In our last article, we discussed the importance of developing privacy and cybersecurity policies to address potential risks arising from employees who use third-party file-hosting services to store company data. We thereby emphasized the reality that if you have employees with laptop computers, some proportion of them is bound to be storing company data on assets that your company does not control. In this article, we consider an inevitable corollary to that reality: Some proportion of your employees (probably a significant portion of them) are using online social media — from Facebook to Twitter to Instagram, to name a few — in ways that your company does not control.

Now, in developing privacy and cybersecurity policies to address this reality, it is important to recognize that such policies must serve not only to protect company confidences, but also to ensure that company personnel do not inadvertently violate a host of new state laws protecting employee use of social media. For example, on May 23, 2014, Louisiana Governor Bobby Jindal signed into law the Personal Online Account Privacy Protection Act. Under the Act, an employer may not “[r]equest or require an employee or applicant for employment to disclose any username, password, or other authentication information that allows access to the employee’s or applicant’s personal online account.” “Personal online account” includes any online service that an employee “uses exclusively for personal communications unrelated to any business purpose of the employer.” In short, under Louisiana law, it is now generally illegal for employers to ask or require that employees hand over the passwords to their private Facebook or Twitter accounts.

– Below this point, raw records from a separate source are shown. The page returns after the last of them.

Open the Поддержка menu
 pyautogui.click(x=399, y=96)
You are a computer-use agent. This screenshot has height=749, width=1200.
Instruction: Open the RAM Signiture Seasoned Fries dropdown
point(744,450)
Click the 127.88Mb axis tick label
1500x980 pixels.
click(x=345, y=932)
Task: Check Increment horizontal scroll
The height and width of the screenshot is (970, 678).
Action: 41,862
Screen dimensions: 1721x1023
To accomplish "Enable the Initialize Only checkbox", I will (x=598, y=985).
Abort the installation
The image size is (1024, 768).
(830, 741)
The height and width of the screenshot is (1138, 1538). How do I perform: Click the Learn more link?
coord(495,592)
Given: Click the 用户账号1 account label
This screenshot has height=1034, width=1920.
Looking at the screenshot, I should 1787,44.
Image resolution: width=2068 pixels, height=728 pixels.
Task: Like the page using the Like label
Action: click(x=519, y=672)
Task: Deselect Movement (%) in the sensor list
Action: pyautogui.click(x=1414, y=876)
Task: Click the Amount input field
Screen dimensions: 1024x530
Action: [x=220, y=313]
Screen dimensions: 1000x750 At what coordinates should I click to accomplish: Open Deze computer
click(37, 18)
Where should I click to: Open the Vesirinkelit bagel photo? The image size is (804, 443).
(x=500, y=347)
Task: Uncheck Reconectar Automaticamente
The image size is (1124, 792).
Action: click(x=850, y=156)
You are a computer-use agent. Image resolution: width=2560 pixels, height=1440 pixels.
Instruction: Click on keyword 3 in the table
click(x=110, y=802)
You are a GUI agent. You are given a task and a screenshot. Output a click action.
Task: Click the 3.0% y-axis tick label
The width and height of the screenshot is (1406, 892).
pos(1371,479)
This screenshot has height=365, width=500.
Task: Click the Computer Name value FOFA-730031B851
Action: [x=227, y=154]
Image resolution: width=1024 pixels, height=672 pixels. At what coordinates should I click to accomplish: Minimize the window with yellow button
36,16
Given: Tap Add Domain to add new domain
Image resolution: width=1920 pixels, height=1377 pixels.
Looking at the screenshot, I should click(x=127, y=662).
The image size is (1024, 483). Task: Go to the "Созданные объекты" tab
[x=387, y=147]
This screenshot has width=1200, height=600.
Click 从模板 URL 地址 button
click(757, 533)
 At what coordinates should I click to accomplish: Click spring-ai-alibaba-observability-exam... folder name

Louisiana joins a growing list of states to enact this kind of legislation.  The National Conference of State Legislatures reports that so far in 2014, workplace data privacy laws have been introduced or are pending in 28 states. As for the dozen-plus states that have already enacted workplace data privacy laws — including California, Delaware, Illinois, and Wisconsin — employers face significant liability if they fail to comply with these laws. For example, under Maine’s “Social Media in the Workplace” law, if an employer requires an employee to disclose their login information “to a social media account or personal e-mail account,” that employer may be subject to a private civil action in which the affected employee may recover three times any wages the employee has lost, civil damages of up to $1,000, and attorney’s fees. Maine’s law further empowers the state’s attorney general to enforce such sanctions.

But such laws are not without exceptions. For example, under Louisiana’s new law, employers do not face liability for “[c]onducting an investigation or requiring an employee or applicant to cooperate in an investigation . . . [i]f the employer has specific information about an unauthorized transfer of the employer’s proprietary information, confidential information, or financial data to an employee’s or applicant’s personal online account.” And under Utah’s Internet Employment Privacy Act, an employer is not prohibited from “disciplining or discharging an employee for transferring the employer’s proprietary or confidential information or financial data to an employee’s personal Internet account without the employer’s authorization.” The existence (or lack) of such exceptions in state workplace data privacy laws thus raises important complications for companies to consider in crafting a comprehensive policy governing employee use of social media—particularly if the company’s employees are located in a variety of states with differing standards of workplace data privacy protection.

Federal law also complicates things, as may be seen in the case of Ehling v. Monmouth-Ocean Hospital Service Corp. In Ehling, a registered nurse sued her employer — a non-profit hospital service corporation — after being disciplined by her employer for an inflammatory wall post on her Facebook account. In this regard, the nurse alleged (among other things) that her employer’s accessing of the Facebook wall post violated the federal Stored Communications Act (SCA). The SCA imposes civil liability on those who obtain unauthorized access to “a facility through which an electronic communication service is provided.”

Ultimately, the U.S. District Court for the District of New Jersey granted summary judgment to the employer on the SCA claim. The district court reasoned that while the employee’s “non-public Facebook wall posts [were] covered by the SCA,” the employer was not liable under the SCA because of undisputed evidence showing that the employer obtained the wall post at issue via a voluntary disclosure by one of the employee’s colleagues. The employer thus obtained the Facebook post without “coercion or pressure” — and the plaintiff failed to produce any evidence showing that her colleague “provided [the] information [to the employer] in exchange for compensation (or some other benefit).” However, Ehling indicates that employers who do use coercion or pressure to access to an employee’s social media account or non-public postings may face significant liability under federal law (i.e., the SCA) as well as state law.

Employees lead professional and private lives, and respecting both is the key to crafting an effective privacy and cybersecurity policy that addresses the risks posed by employee use of social media. Of course, striking this balance is no easy task, given the constantly evolving nature of social media and the considerable lack of controlling judicial precedent. Nevertheless, as cases like Ehling and a growing tide of state legislation make clear, in-house counsel cannot afford to wait in dealing with this trend. Nor can counsel afford to ignore the unmistakable message of this trend: that when it comes to an employee’s social media accounts, a company access policy of “Don’t Ask, Don’t Entail” may be the best place to start.